At its Sapphire user conference in Lisbon, Portugal, this week software giant SAP AG announced its targeting small and midsized business software sales channels, quicker return on investment for customers and helping financial institutions adhere to regulations.
SAP on Wednesday announced that it has signed an agreement with Hewlett-Packard Co. to deliver the SAP Business One software to SMBs through HPs distribution channel in more than 30 countries across the EMEA (Europe, Middle East and Africa) region.
The HP channel program will launch in Germany—home to about 300,000 SMBs—and follow in Austria, Switzerland, the United Kingdom and the Benelux countries.
The highly sought-after SMB market is notoriously fragmented, particularly in the EMEA region. SAPs deal with HP will put its software in the running with competitors Microsoft Corp. and Oracle Corp., who have been steadily pushing into the EMEA region.
To help customers deal with the current economic slump, SAP, of Waldorf, Germany, also announced Wednesday a new Global Custom Development Organization (GCDS) that provides development services, such as project management, project assessment, solution design and programming.
The GCDS team will employ a new methodology to reduce implementation risk and to create a better business case for implementation.
To help drive down system management costs, SAP announced a new Solution Management service and support strategy through which companies receive broad support for aligning their business and IT objectives, along with products and services that standardize the implementation, operation and integration of software, officials said.
Recognizing customers impatience with long implementation times, SAP announced its employing a new methodology for Supply Chain Management project implementation.

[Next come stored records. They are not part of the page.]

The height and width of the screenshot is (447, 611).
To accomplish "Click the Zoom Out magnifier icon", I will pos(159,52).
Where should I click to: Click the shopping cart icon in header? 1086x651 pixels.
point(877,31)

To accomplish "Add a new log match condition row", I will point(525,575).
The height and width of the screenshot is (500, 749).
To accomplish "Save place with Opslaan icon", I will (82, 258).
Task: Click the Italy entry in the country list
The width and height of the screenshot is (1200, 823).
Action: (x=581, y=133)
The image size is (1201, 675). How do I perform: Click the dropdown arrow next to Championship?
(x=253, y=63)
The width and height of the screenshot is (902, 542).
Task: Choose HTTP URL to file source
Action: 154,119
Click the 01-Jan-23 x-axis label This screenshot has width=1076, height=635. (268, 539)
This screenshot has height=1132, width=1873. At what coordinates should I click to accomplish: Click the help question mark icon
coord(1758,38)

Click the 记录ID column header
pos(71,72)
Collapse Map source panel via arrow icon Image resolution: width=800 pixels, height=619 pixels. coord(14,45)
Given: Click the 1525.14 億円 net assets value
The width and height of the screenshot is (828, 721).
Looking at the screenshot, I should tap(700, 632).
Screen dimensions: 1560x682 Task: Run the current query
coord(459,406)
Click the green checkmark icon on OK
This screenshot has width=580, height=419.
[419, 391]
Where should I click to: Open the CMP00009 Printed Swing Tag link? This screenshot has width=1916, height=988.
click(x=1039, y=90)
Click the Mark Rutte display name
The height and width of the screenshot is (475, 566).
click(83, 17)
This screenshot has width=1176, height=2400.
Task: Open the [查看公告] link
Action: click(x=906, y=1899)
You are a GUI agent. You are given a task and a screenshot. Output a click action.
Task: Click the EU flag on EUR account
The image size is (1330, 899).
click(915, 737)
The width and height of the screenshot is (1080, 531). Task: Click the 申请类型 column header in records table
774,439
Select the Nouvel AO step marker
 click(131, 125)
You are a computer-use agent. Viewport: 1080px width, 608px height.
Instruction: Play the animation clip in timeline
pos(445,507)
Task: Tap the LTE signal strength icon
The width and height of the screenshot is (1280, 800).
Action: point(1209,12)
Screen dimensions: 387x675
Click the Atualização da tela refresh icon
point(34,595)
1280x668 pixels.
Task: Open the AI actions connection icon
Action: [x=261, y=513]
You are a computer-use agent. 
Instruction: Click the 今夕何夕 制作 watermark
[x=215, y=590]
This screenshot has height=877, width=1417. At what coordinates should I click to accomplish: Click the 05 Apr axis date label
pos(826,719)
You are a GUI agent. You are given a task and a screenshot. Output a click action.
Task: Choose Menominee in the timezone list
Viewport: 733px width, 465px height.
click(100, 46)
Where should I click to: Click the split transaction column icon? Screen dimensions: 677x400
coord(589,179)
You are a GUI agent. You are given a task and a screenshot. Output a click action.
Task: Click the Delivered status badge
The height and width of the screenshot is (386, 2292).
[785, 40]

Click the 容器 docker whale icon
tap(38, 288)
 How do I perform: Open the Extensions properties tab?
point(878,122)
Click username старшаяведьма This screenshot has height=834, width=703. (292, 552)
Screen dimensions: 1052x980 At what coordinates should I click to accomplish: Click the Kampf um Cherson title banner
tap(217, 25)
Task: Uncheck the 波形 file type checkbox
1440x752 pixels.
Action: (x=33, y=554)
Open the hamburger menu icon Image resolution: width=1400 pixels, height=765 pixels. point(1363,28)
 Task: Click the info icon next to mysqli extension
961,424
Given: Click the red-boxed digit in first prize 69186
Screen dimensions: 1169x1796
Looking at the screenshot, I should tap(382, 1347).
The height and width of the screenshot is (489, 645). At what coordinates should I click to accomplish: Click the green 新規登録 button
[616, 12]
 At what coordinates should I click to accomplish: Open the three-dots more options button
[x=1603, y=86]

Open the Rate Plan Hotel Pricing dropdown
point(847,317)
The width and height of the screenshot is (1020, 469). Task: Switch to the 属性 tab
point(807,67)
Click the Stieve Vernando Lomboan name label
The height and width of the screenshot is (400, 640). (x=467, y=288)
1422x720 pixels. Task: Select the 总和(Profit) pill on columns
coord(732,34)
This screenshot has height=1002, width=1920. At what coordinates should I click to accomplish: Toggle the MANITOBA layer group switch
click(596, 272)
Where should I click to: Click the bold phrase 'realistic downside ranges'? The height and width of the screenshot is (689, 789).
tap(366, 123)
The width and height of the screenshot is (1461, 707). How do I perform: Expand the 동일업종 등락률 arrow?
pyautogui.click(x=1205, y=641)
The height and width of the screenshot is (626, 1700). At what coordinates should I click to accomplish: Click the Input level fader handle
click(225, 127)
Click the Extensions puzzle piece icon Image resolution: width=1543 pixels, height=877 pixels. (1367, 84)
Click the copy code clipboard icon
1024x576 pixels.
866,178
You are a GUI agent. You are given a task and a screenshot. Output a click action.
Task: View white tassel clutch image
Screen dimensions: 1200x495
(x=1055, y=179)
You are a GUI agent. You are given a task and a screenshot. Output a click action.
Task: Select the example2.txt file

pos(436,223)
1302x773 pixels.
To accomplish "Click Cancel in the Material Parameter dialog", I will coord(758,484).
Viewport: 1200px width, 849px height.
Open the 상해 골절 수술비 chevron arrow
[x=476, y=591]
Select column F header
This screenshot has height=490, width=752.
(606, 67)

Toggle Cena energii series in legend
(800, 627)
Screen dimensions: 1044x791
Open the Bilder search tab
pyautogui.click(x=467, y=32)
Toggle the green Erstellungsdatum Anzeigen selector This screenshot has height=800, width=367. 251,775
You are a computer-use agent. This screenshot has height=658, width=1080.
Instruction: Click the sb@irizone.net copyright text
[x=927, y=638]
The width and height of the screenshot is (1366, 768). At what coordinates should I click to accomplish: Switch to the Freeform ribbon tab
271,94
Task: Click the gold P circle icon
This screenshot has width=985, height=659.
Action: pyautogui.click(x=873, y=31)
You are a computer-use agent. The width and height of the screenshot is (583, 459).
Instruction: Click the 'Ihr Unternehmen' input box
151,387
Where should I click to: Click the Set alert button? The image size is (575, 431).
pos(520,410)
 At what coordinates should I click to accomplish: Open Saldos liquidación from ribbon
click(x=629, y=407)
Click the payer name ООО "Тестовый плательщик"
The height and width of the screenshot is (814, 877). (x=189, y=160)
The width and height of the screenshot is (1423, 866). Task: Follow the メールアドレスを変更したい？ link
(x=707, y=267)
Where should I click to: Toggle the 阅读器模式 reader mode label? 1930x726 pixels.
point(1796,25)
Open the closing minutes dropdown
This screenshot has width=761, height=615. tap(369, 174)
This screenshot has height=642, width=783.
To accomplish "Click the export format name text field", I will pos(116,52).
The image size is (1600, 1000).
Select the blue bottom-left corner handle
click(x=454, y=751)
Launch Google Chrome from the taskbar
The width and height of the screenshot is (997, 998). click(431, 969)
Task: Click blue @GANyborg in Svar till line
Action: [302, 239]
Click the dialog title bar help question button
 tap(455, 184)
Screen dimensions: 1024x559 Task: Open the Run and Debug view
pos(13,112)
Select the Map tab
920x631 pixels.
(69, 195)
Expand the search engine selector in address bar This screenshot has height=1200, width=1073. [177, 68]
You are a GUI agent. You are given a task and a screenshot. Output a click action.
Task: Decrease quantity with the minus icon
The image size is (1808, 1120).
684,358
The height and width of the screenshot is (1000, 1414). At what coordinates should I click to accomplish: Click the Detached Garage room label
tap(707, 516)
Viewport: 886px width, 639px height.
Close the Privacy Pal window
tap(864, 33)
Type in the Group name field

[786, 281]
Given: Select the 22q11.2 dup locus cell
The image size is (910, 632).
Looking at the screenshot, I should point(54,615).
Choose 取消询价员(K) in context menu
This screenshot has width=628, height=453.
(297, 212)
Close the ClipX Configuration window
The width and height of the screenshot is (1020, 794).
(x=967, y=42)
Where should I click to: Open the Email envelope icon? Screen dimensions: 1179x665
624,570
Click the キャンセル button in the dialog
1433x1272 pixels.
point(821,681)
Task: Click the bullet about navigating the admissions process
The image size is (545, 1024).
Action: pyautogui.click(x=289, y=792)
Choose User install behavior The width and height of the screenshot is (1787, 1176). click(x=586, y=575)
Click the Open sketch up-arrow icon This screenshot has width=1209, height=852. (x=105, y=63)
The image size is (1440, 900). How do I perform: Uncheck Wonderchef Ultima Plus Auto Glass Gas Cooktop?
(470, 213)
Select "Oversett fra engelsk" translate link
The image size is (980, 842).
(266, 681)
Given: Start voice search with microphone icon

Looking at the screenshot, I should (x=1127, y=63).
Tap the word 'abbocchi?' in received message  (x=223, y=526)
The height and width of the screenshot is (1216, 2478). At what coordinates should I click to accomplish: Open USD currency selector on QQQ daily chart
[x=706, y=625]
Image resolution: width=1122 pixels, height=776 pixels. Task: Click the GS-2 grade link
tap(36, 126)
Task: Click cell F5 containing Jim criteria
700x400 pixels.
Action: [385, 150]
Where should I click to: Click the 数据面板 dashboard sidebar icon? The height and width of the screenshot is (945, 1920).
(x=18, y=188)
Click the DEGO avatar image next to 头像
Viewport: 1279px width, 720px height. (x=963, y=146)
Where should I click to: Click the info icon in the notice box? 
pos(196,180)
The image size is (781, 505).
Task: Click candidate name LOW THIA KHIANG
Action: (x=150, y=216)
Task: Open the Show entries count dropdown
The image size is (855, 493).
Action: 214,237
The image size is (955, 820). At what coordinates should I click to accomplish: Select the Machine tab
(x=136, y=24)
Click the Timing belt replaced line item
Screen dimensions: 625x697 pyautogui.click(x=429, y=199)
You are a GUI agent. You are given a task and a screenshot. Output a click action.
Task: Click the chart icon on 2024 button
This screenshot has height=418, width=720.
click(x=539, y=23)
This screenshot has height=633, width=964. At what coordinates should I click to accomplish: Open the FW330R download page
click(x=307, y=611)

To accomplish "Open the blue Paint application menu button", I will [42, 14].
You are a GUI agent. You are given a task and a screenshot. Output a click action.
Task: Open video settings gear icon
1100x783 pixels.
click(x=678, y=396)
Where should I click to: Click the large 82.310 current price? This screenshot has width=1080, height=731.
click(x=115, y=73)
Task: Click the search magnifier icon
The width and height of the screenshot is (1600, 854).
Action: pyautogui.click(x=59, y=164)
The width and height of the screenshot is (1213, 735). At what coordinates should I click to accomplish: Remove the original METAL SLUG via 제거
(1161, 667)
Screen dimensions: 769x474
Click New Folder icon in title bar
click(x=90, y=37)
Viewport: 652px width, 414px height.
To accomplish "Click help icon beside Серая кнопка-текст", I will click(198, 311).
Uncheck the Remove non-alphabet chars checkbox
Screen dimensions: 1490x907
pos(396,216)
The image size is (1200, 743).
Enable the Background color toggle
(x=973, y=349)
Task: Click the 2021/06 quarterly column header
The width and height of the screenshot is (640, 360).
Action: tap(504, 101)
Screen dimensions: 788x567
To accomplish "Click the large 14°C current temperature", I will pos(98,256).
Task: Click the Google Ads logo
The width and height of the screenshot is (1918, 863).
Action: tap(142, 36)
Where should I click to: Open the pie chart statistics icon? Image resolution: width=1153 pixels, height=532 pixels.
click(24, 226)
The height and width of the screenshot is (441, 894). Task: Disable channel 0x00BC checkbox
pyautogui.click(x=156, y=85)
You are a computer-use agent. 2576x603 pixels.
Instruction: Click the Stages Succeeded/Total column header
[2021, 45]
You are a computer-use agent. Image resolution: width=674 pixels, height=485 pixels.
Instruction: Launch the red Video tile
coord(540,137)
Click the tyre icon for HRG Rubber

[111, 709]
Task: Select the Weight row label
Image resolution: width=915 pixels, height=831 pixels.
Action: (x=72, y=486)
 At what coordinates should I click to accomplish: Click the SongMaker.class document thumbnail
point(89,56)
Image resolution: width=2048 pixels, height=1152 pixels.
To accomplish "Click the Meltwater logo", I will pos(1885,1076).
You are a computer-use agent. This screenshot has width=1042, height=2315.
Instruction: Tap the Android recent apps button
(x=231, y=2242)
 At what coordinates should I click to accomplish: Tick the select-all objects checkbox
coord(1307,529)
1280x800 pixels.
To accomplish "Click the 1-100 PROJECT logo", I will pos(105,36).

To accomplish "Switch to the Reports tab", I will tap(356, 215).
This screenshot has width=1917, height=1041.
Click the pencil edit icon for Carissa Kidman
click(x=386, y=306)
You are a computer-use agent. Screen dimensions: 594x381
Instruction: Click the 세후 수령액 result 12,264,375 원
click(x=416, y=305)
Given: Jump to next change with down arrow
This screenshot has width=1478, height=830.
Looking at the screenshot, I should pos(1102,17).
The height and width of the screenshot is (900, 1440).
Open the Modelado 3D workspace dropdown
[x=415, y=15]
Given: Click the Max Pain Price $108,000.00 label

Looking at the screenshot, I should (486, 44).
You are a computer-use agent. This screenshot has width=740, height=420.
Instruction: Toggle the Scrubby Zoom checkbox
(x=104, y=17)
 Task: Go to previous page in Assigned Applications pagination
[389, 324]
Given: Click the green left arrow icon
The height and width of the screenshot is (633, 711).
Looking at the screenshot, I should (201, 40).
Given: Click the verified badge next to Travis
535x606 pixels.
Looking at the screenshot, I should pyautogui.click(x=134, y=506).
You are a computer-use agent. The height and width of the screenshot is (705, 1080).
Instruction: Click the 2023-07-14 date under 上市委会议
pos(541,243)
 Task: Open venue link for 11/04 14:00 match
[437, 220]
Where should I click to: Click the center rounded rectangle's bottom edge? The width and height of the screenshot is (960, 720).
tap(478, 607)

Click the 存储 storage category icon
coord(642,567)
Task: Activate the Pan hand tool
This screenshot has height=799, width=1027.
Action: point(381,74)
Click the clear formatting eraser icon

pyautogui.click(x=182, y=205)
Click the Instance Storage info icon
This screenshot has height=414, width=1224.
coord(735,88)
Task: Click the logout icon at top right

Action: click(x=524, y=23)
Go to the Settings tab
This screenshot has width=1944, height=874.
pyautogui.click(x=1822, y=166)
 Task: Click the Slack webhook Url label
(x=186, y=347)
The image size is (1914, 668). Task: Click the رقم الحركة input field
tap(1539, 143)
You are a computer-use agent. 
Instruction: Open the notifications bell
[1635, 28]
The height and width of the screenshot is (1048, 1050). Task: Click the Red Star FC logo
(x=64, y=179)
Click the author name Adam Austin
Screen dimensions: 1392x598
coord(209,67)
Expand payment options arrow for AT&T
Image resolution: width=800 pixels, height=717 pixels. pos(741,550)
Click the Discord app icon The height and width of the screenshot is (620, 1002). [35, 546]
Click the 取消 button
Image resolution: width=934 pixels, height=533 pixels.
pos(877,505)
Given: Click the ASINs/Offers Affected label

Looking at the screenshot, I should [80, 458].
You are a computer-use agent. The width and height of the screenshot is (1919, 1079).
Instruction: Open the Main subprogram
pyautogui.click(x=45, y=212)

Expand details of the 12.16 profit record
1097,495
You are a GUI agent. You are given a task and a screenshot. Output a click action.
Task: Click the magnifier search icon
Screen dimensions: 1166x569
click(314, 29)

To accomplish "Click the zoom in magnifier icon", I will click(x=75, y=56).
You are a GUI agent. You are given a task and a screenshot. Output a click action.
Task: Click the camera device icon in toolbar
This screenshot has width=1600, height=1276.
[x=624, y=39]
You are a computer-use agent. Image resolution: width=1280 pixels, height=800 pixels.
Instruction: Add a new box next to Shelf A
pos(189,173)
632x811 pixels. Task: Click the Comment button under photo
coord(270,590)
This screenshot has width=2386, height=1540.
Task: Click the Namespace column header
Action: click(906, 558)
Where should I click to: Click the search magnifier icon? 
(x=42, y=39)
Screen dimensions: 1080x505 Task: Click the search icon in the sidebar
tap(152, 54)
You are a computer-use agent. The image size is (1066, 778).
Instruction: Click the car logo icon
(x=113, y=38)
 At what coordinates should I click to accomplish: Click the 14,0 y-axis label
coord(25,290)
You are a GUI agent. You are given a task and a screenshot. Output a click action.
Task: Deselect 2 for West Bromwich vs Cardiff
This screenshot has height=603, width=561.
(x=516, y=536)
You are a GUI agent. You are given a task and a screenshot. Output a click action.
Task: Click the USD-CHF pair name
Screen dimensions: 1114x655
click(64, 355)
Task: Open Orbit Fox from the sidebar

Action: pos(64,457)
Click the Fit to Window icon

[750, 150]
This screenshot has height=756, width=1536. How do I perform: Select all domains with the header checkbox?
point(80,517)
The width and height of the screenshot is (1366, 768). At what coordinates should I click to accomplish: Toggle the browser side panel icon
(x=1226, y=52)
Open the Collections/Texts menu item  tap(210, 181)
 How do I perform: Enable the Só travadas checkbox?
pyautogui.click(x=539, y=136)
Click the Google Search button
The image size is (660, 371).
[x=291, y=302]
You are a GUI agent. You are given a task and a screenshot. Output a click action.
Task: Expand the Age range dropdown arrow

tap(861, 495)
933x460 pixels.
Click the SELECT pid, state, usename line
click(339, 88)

A multi-step approach accelerates SCM implementation by defining goals based on business objectives—in effect scaling down design and project scope, officials said.
Targeting the financial industry, SAP announced new functionality for its mySAP Banking software that now contains functionality to help financial institutions adjust their business to the Basel II capital risk management regulation and the International Accounting Standards.
The IAS and Basel II regulations are expected to be enforced in 2005 and 2006 respectively.
The Basel II regulation requires banks worldwide to meet standards in the management and reporting of capital and risk.
The IAS legislation standardizes the accounting requirements and regulates financial results calculations for publicly traded companies in the European Union.